Where the line containing "At what coordinates" appears in the entries below, start there and print only that line and every line after it, exactly, through the end, excluding pictures.

(Pixel coordinate grounding data)
Segment Open

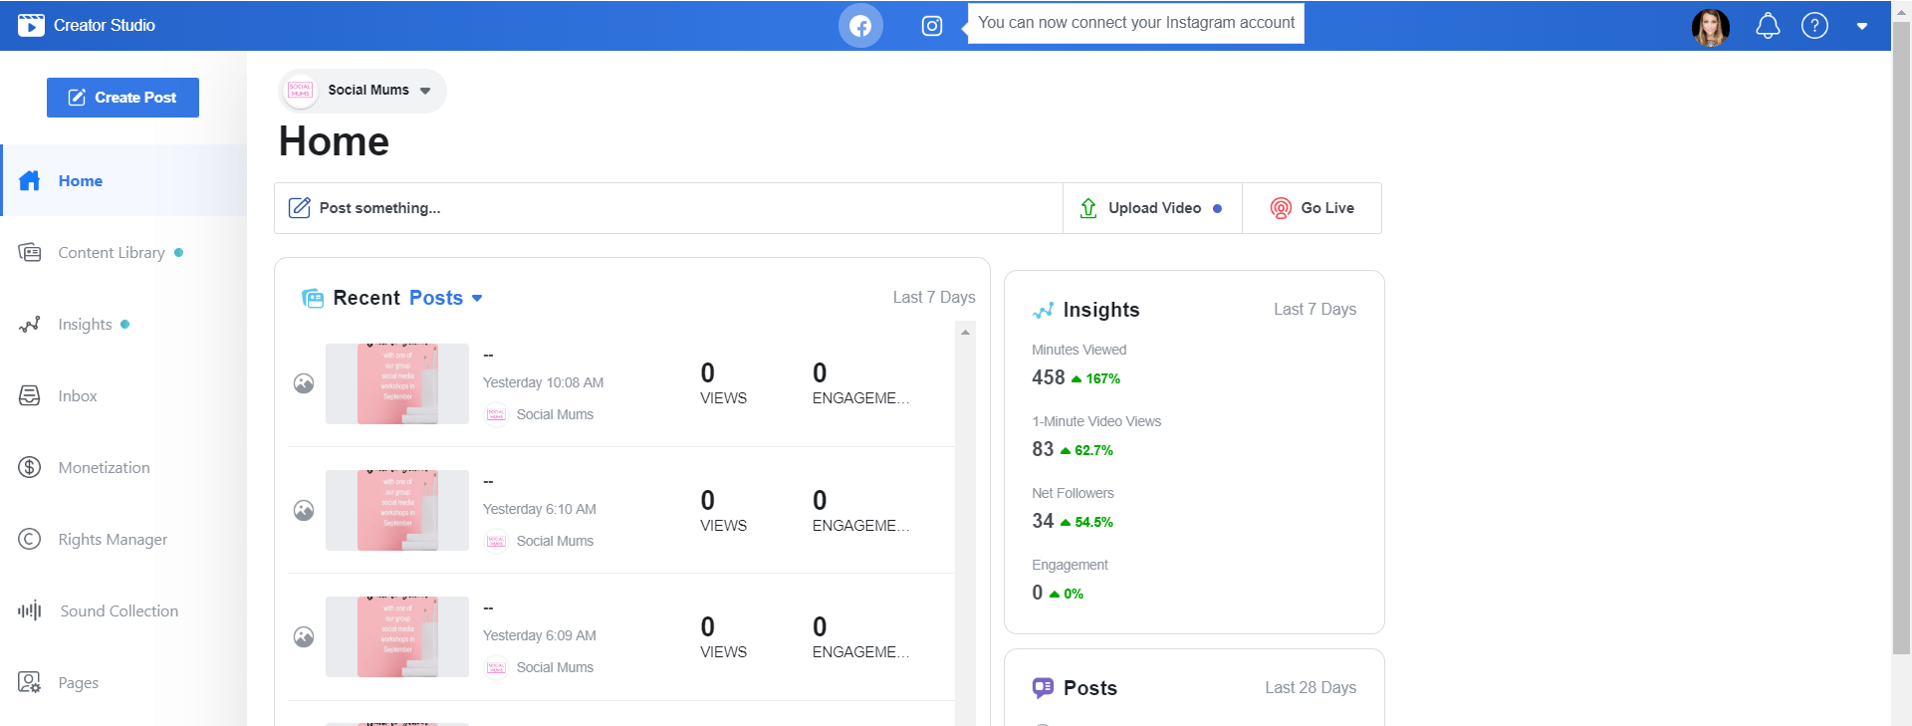Open the Yesterday 10:08 AM post thumbnail
The image size is (1912, 726).
pyautogui.click(x=396, y=384)
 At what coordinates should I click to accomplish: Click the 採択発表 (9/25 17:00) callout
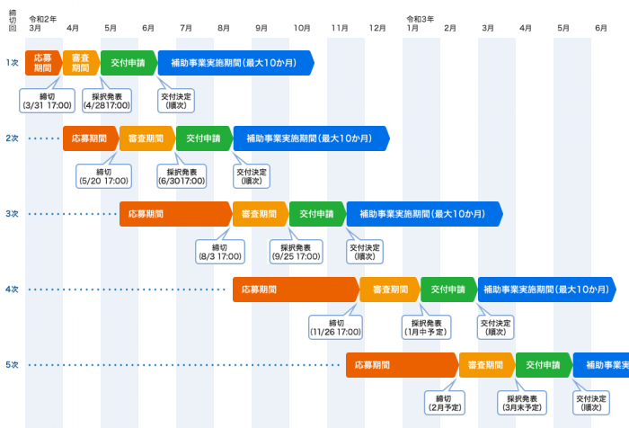[296, 251]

Segment Closed

Exercise response.
 At what coordinates should I click to accomplish: Click the 採択発表 (9/25 17:00) callout
[296, 251]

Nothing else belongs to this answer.